Не малую роль в снисходительности ольвиополитов сыграли слухи о готовящемся персидском нашествии. Оно казалось бредовым вымыслом, но они не могли не верить Никодему, видевшему собственными глазами чудовищные орды, перешедшие Босфор. Скифская опасность бледнела перед этой угрозой. Вот почему самые строгие благосклонно относились к затее Никодема и помогали в его приготовлениях. Ему подобрали артель каллипидов для сопровождения и охраны каравана. Каллипиды были скифами, но занимались земледелием, жили в непосредственной близости к Ольвии и усвоили эллинский язык и обычаи. Греки считали их своими союзниками, позволяли селиться под самыми стенами города, а наиболее богатые и знатные каллипиды имели собственные дома в Ольвии. Путешествие без них было бы невозможно. Предстояло идти на север через лесистую местность, через необозримые степи, по которым лишь немногие греки решались ездить. Такие поездки бывали раз в десятилетие и о них долго говорили во всех колониях Понта, как о величайшем событии. Несколько лет назад подобное путешествие совершил Перигор из Ольвии. Его указаниями пользовался теперь Никодем. В свиту к нему попало несколько каллипидов, ездивших с Перигором и знавших дорогу. Никодем должен был проникнуть в расположение орд Скопасиса, повелителя царственных скифов, самых многочисленных и самых суровых, считавших всех остальных своими рабами. Торговлю с ними греки вели через земледельческие племена и упоминали о них не иначе, как с содроганием.

— Лучше тебе вступить в союз с волками, чем стать другом этих разбойников и душегубов, — говорили Никодему. Но он упрямо твердил:

— Когда начинается битва, не овец пускают на врага, но львов и тигров. Если злые победят деспота и разбойные избавят мир от порабощения, то благословенно варварство! Чем неукротимее зверь, тем лучше.

Занимаясь приготовлениями к отъезду, Никодем посещал друзей, устраивал пиры, заходил в храмы, поднимался на городские стены, бродил по тесным закоулкам, угощая босоногих ребятишек сладкими финиками. Бывало, не успев приехать в Ольвию, он уже мечтал о возвращении в Милет. Он ласково презирал ее за грубость, за вонь узких улиц, скрип жерновов, подобный ослиному реву, несшийся из наглухо закрытых домов. Теперь ее шумы и запахи были дороги, как последний отзвук Эллады.

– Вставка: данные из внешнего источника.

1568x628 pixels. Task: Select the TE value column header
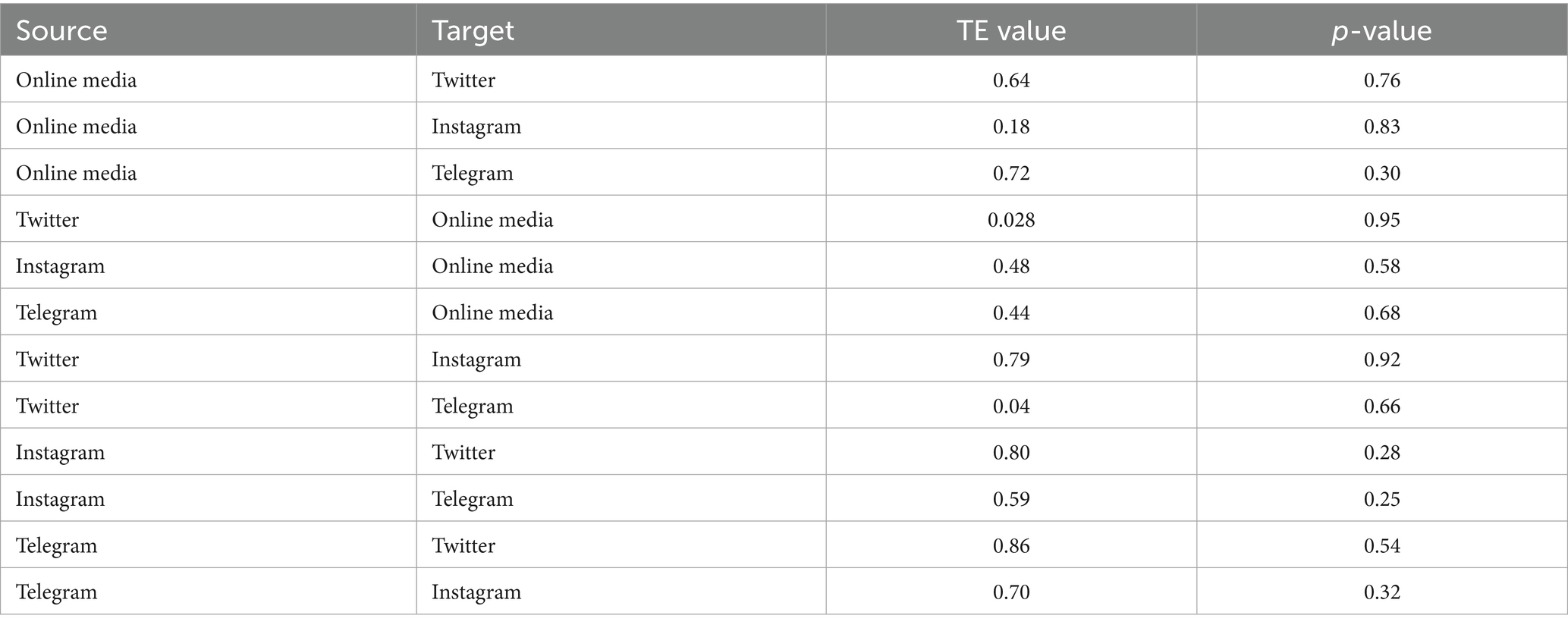[1010, 30]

С тихой грустью посещал он некрополь. Там еще стояли столетние стеллы основателей Ольвии и первых поселенцев в этом диком краю. Читая их имена, Никодем проникался теплым чувством родственности и единоплеменности. Все они были выходцами из Милета и камень сохранил их предсмертные приветы своей заморской родине. Поздние поколения реже упоминали Милет в надгробных надписях, но в них Никодем тоже чувствовал своих земляков. Глубоко печальное и услаждающее было в белых мраморах, в поминальных анафорах, в эпитафиях и в коротких надписях: «Гастион, жена Ираклида и дочь Васила, прощайте!», «Зиновий, сын Зиновия, прощай!»

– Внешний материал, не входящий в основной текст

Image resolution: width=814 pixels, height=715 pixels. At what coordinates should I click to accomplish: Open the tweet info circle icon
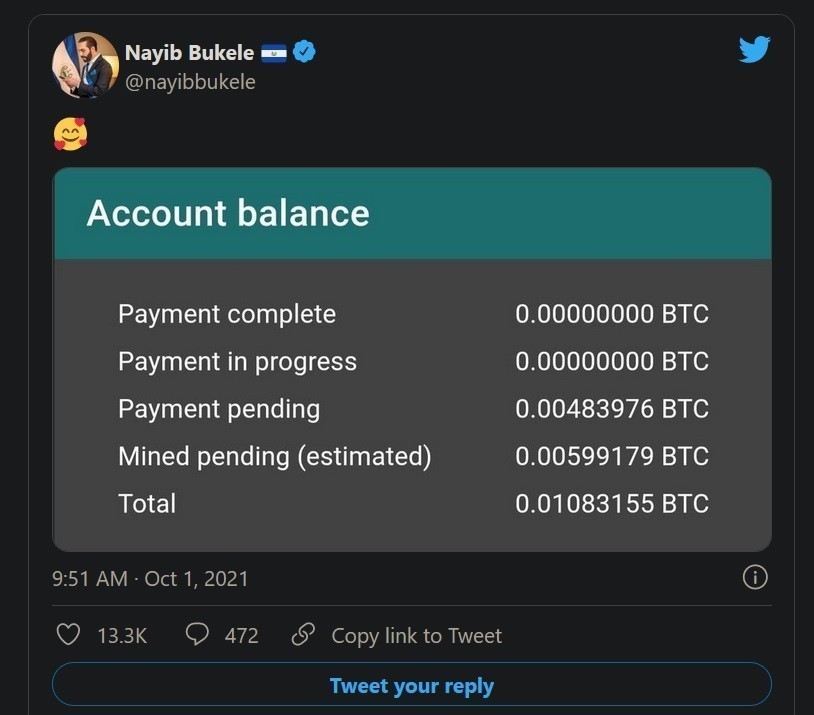[755, 577]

Никодем завидовал этому тихому пристанищу в земле родного города, под боком у друзей, и отгонял мысль о собственной могиле, которую не будет украшать белая стелла с такой же простой и задушевной надписью. Скифские дожди, снега вымоют и выбелят его кости…

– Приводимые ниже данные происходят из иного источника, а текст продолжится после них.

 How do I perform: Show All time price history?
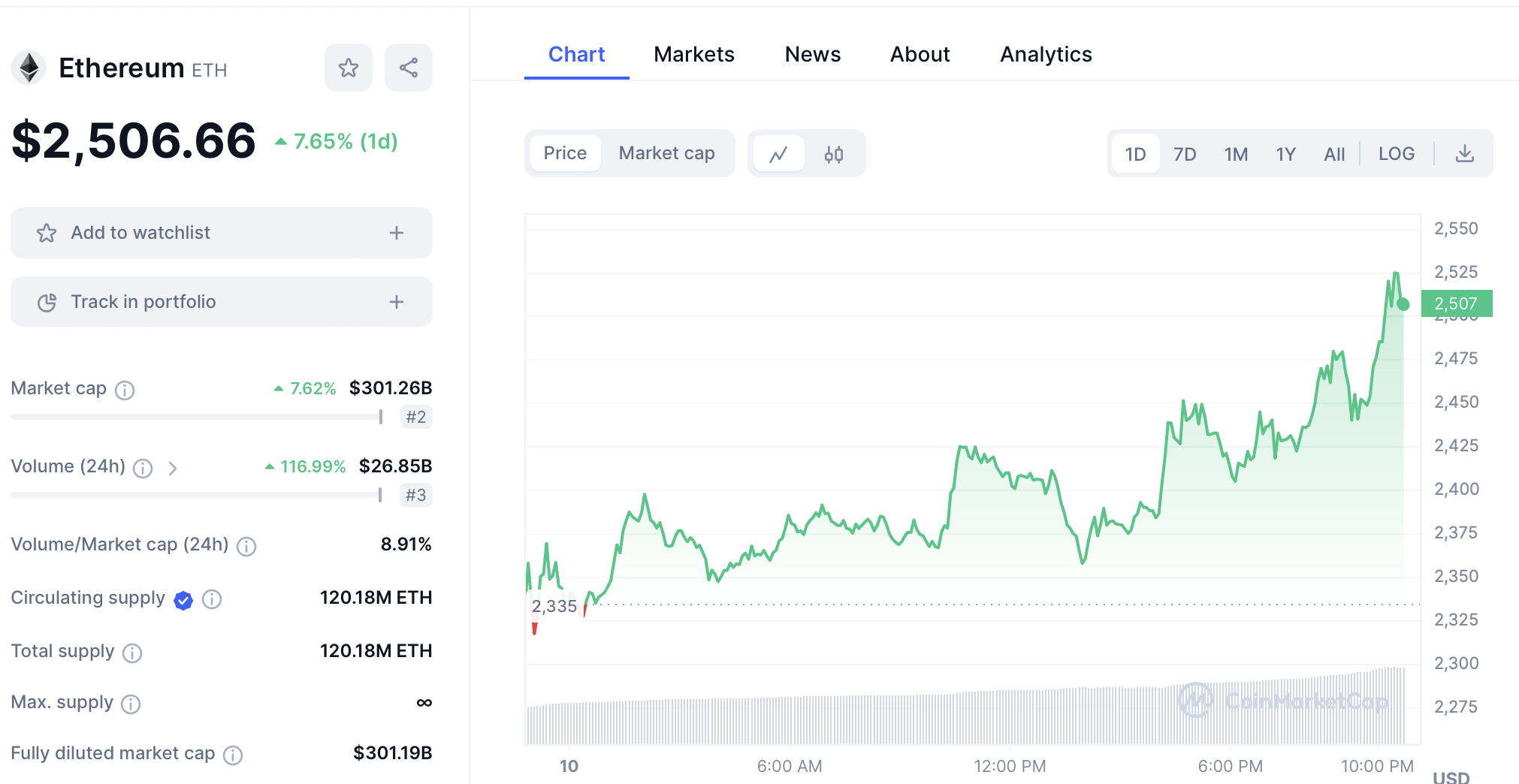(x=1334, y=154)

В день отъезда горожане стеклись к храму Ахилла, покровителя моря. Там собралась вся богатая и знатная Ольвия. Город пришел проводить Никодема в его необыкновенное путешествие. Скифы-каллипиды, взятые для сопровождения каравана, молились с ним вместе Фаргимасаде, как они называли Посейдона. Они чтили в нем бога нижнего неба. Одеты они были, по обычаю царственных скифов, в длинные кожаные штаны и куртки.

Когда кончился обряд освящения доспехов, Никодем тут же в храме облачился в латы, взял копье, щит и надел шлем с пышным гребнем из конских волос.

— Это сам божественный Ахилл! — воскликнул восхищенный голос. Его поддержали льстивые возгласы со всех сторон. Сравнивали с Гераклом, с Язоном, Одиссеем, даже с Арасом.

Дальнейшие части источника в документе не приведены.